Work instruction => Your copy should match the entries exactly, with the pictures left out.

Source records:
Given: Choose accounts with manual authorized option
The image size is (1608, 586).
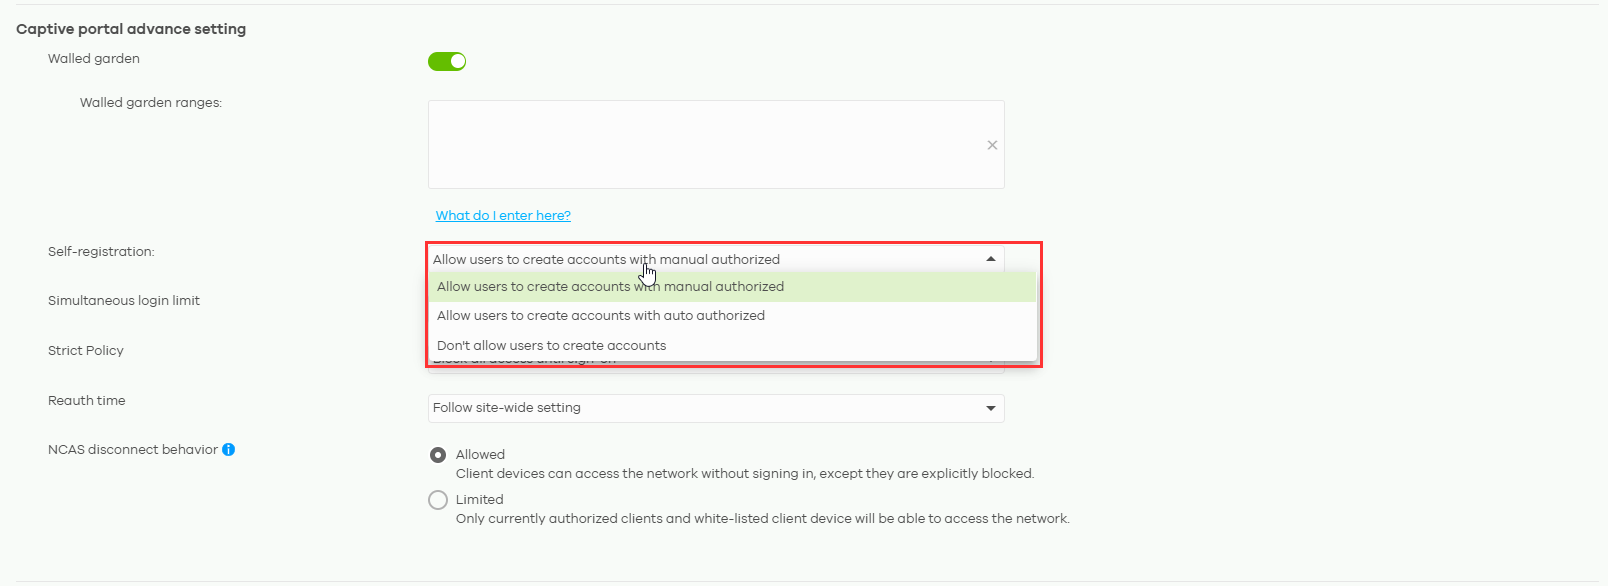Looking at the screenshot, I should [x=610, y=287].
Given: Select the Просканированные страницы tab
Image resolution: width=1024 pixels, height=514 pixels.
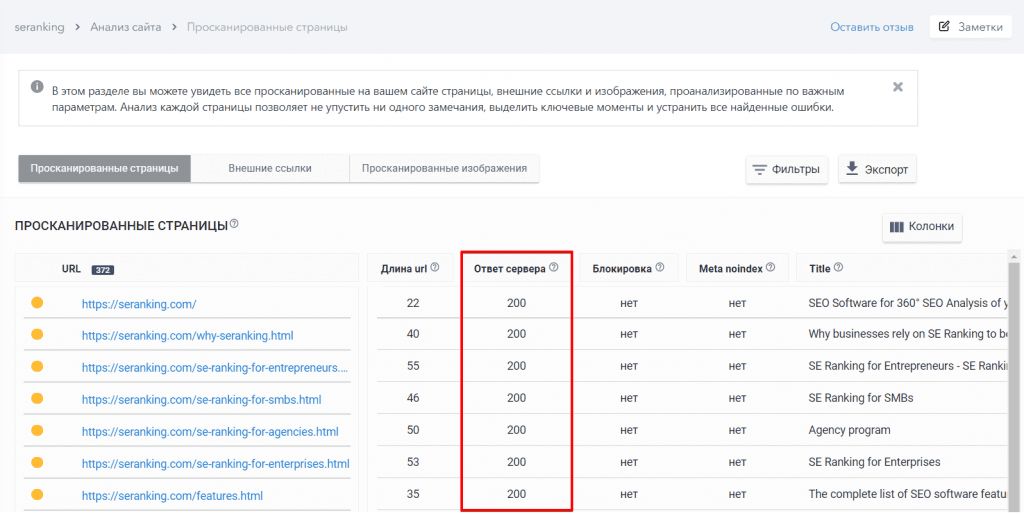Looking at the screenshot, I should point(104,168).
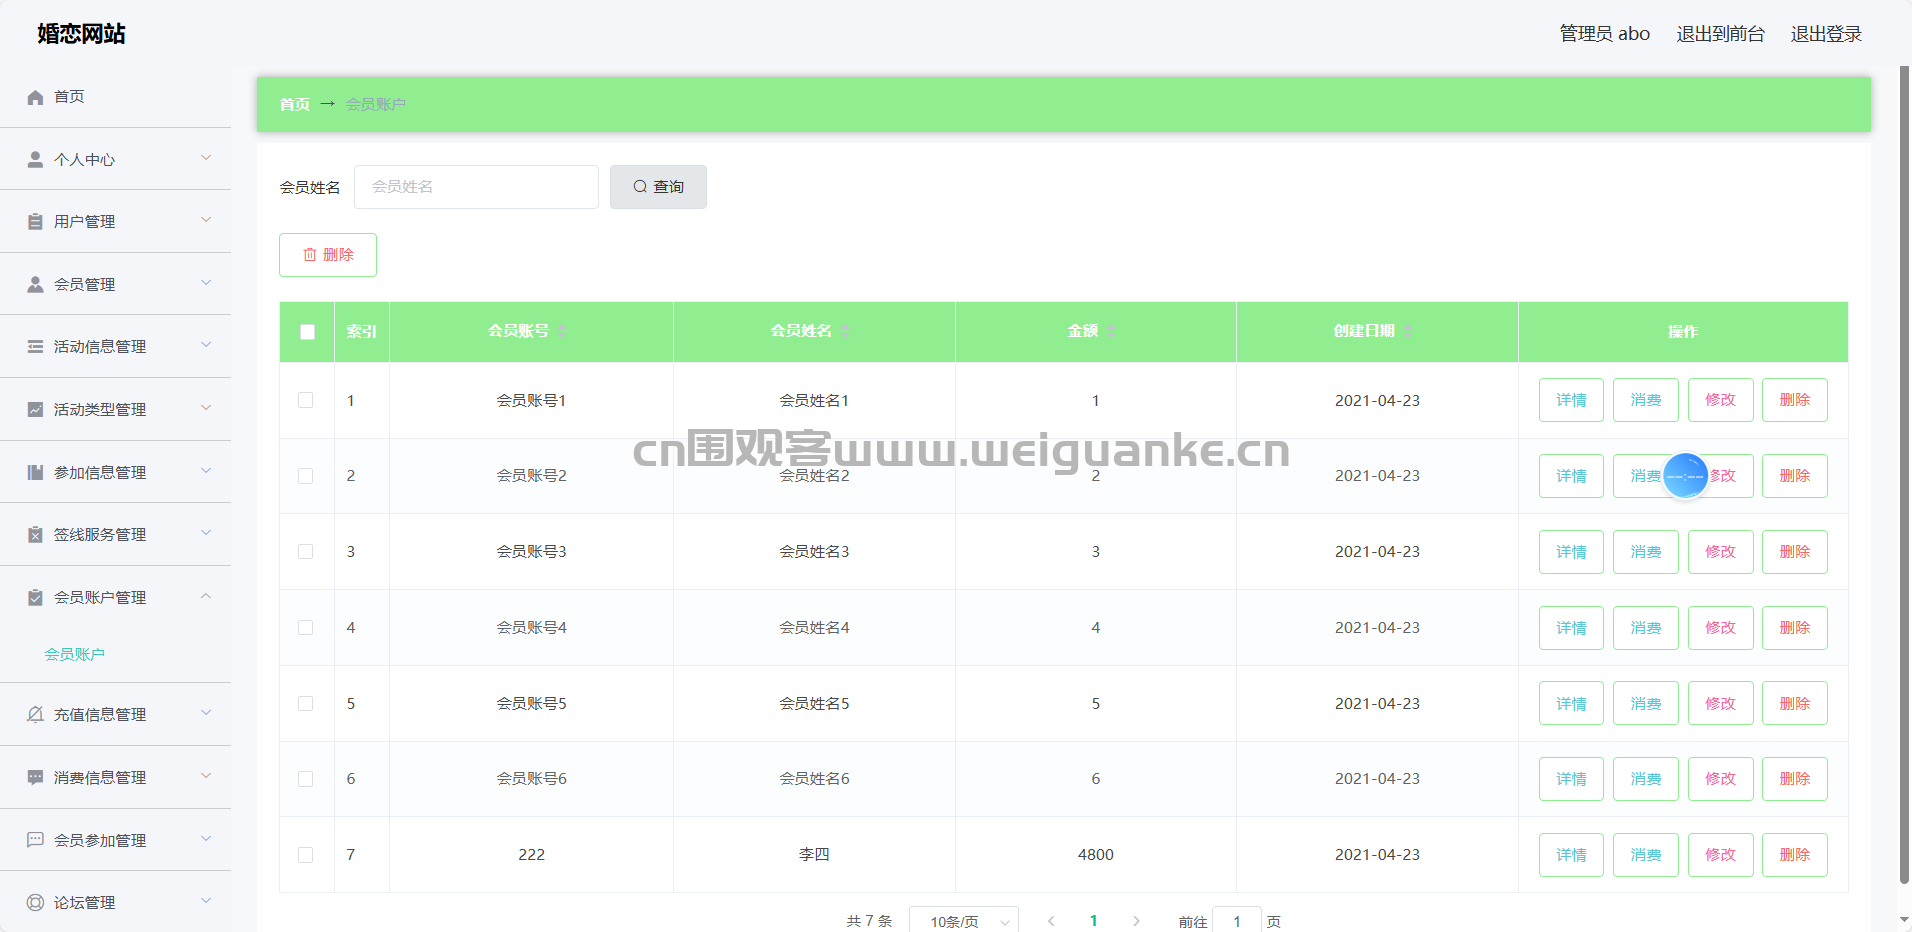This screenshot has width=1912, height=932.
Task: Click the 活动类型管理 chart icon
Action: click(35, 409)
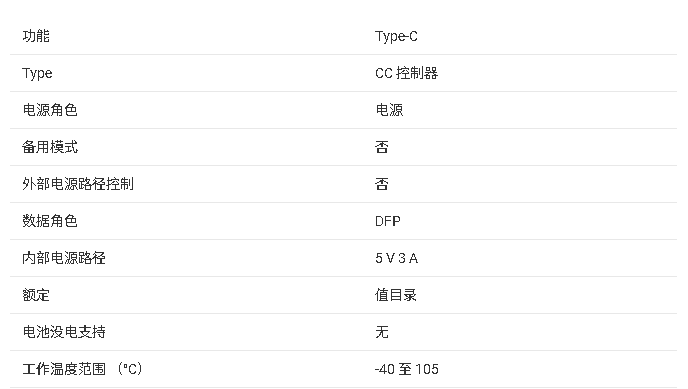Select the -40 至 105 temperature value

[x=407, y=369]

Result =>
Given: Choose accounts with manual authorized option
The image size is (1608, 586).
Looking at the screenshot, I should [x=610, y=287].
Given: Select the Просканированные страницы tab
Image resolution: width=1024 pixels, height=514 pixels.
Looking at the screenshot, I should point(104,168).
This screenshot has width=1912, height=932.
Task: Click the 活动类型管理 chart icon
Action: click(35, 409)
Select the -40 至 105 temperature value

[x=407, y=369]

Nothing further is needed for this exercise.